- _What the task asks_: When you print the records, keep every line identical to the original.

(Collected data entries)
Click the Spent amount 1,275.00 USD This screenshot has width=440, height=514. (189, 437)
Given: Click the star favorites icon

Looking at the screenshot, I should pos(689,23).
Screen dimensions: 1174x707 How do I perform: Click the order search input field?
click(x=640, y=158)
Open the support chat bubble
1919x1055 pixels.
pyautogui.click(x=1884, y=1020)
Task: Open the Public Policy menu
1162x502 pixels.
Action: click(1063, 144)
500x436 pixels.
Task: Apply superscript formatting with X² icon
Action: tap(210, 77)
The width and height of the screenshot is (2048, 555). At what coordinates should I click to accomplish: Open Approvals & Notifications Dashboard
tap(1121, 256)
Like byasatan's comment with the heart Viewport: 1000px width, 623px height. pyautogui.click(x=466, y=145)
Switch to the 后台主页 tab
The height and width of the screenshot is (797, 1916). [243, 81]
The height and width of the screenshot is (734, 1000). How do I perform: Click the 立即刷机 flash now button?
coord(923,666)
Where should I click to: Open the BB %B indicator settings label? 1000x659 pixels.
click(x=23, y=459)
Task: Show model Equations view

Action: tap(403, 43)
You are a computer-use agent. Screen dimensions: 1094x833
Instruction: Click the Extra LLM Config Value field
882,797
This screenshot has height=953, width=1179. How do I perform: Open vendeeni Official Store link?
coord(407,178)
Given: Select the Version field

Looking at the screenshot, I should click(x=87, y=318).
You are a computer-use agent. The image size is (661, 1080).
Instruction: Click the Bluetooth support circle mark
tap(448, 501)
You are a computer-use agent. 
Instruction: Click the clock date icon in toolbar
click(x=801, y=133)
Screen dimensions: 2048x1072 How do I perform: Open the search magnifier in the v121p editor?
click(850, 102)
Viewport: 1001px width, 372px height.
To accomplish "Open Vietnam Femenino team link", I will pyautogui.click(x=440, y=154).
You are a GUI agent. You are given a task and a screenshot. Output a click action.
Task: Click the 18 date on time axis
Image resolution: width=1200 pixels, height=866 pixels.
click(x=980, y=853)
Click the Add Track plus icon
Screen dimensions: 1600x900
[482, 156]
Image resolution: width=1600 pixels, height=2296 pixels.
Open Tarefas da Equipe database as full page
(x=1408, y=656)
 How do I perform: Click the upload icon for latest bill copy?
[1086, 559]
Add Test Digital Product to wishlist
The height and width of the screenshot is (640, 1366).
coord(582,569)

- _Task response_:
Click the Spent amount 1,275.00 USD This screenshot has width=440, height=514. (189, 437)
Given: Click the star favorites icon

Looking at the screenshot, I should pos(689,23).
Screen dimensions: 1174x707 How do I perform: Click the order search input field?
click(x=640, y=158)
Open the support chat bubble
1919x1055 pixels.
pyautogui.click(x=1884, y=1020)
Task: Open the Public Policy menu
1162x502 pixels.
Action: click(1063, 144)
500x436 pixels.
Task: Apply superscript formatting with X² icon
Action: tap(210, 77)
The width and height of the screenshot is (2048, 555). At what coordinates should I click to accomplish: Open Approvals & Notifications Dashboard
tap(1121, 256)
Like byasatan's comment with the heart Viewport: 1000px width, 623px height. pyautogui.click(x=466, y=145)
Switch to the 后台主页 tab
The height and width of the screenshot is (797, 1916). [243, 81]
The height and width of the screenshot is (734, 1000). How do I perform: Click the 立即刷机 flash now button?
coord(923,666)
Where should I click to: Open the BB %B indicator settings label? 1000x659 pixels.
click(x=23, y=459)
Task: Show model Equations view

Action: tap(403, 43)
You are a computer-use agent. Screen dimensions: 1094x833
Instruction: Click the Extra LLM Config Value field
882,797
This screenshot has height=953, width=1179. How do I perform: Open vendeeni Official Store link?
coord(407,178)
Given: Select the Version field

Looking at the screenshot, I should click(x=87, y=318).
You are a computer-use agent. The image size is (661, 1080).
Instruction: Click the Bluetooth support circle mark
tap(448, 501)
You are a computer-use agent. 
Instruction: Click the clock date icon in toolbar
click(x=801, y=133)
Screen dimensions: 2048x1072 How do I perform: Open the search magnifier in the v121p editor?
click(850, 102)
Viewport: 1001px width, 372px height.
To accomplish "Open Vietnam Femenino team link", I will pyautogui.click(x=440, y=154).
You are a GUI agent. You are given a task and a screenshot. Output a click action.
Task: Click the 18 date on time axis
Image resolution: width=1200 pixels, height=866 pixels.
click(x=980, y=853)
Click the Add Track plus icon
Screen dimensions: 1600x900
[482, 156]
Image resolution: width=1600 pixels, height=2296 pixels.
Open Tarefas da Equipe database as full page
(x=1408, y=656)
 How do I perform: Click the upload icon for latest bill copy?
[1086, 559]
Add Test Digital Product to wishlist
The height and width of the screenshot is (640, 1366).
coord(582,569)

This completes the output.